Şüphesiz 2002’den bu yana tüm seçimleri kazanan Cumhurbaşkanı Erdoğan gidişatın sıkıntılı olduğundan tümden bihaber değil. Kendi ekonomi bilgisiyle, sunulan yeni ekonomik modelin varsayımlarını gerçekçi buluyor olabilir. Bu varsayımların kolaylıkla karşılanacağına dair yakınındakiler tarafından ikna edilmiş de olabilir.

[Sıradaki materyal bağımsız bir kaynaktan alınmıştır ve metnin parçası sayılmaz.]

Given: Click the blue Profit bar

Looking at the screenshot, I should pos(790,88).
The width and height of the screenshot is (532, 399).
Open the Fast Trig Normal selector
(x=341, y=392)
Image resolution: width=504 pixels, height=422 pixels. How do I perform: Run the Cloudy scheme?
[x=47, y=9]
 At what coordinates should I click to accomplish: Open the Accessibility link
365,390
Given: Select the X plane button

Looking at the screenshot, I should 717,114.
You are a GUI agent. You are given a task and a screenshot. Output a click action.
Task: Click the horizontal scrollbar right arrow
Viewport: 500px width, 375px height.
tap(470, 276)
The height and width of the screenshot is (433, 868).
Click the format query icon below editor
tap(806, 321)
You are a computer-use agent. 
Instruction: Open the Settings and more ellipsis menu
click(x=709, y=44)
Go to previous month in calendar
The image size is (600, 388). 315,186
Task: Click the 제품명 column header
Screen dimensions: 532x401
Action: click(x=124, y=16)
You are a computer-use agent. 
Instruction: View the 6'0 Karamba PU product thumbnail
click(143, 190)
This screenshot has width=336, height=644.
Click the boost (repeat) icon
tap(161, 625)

Saray çevresinden aldığımız bir duyum yok, yapılanları gördükçe ve sonuçlarını izledikçe, ‘herhalde böyle düşünüyorlardır’ diyebiliyorum.

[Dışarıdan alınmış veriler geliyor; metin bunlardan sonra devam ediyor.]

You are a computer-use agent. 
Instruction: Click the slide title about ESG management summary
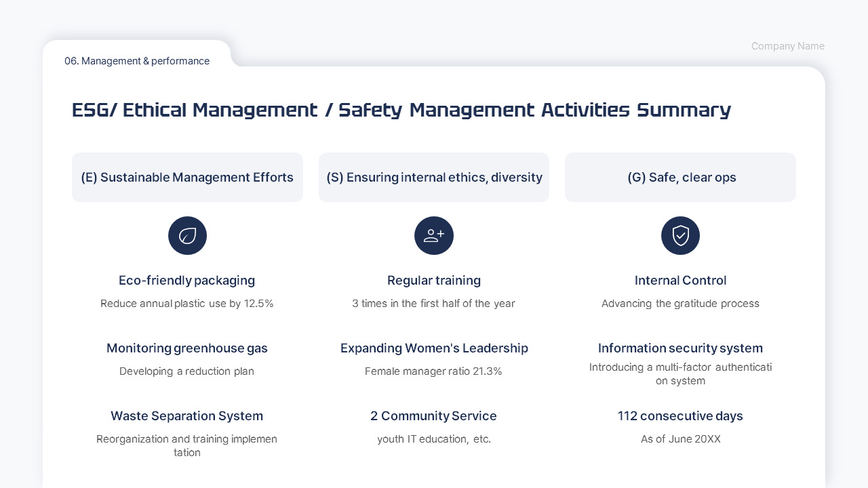[401, 110]
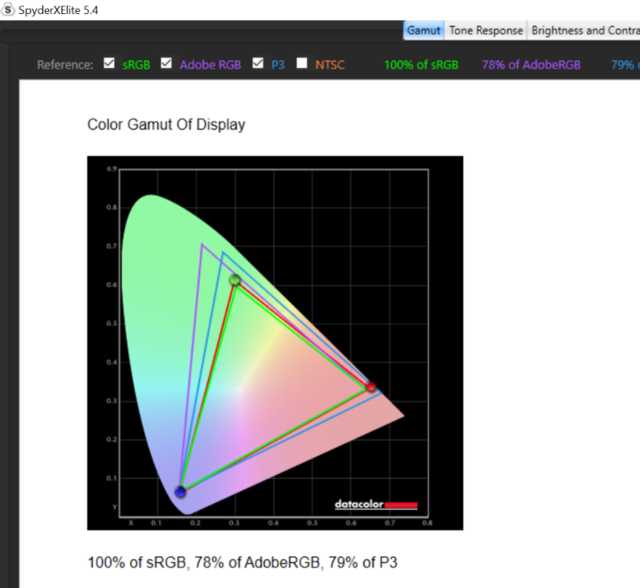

Bir başka ihtimalse, bu varsayımlar karşılanmazsa, yani yeni denenen ekonomik model duvara toslarsa, ‘biz yine de topluma nefes aldırmaz ve bu modele yeni bir siyasi yapı ekleyerek yola devam ederiz’ denebilir. Yani Türkiye’nin, Azerbaycan ve Belarus gibi eksik bir demokrasi halinde dönüştürülmesi amaçlanabilir. Bu mümkün mü? Tanzimat aydınlanması, Atatürk devrimleri ve çok partili siyasi hayat deneyiminden ötürü olmaması lazım ancak bugüne kadar ‘olmaz’ dediğimiz öyle çok şey oldu ki! Türkiye’de otoriter rejimin Azerbaycan’da olduğu gibi doğal kaynak gelirlerine dayanması veya Belarus’taki gibi bir dış güç olan Rusya’ya benzer dış destek bulması çok zor. 12 Eylül darbesi bile varlığını tavizler vererek sürdürebildi. Fakat sorun şu ki, biz bu bilinçte olsak da karşı taraf böyle düşünmüyor olabilir; denemelerinin başarısızlığa uğradığını görene kadar zorlamak isteyebilir. Türkiye yalnızca iktisadi olarak değil, siyasi olarak da bir kez daha deneme tahtası şeklinde kullanılmak istenebilir.
Peki bu durum benim ana senaryom mu? Hayır, değil. Ancak hiçbirinizin ‘asla olmaz’ diyebileceği ihtimal dışı bir senaryo da değil. İşte dolar kurunun 13,50’ye uzandığı ve bundan ötürü hiçbir rahatsızlık yaşanmadığı iktidar cephesini belki de böyle okumak faydalı olabilir.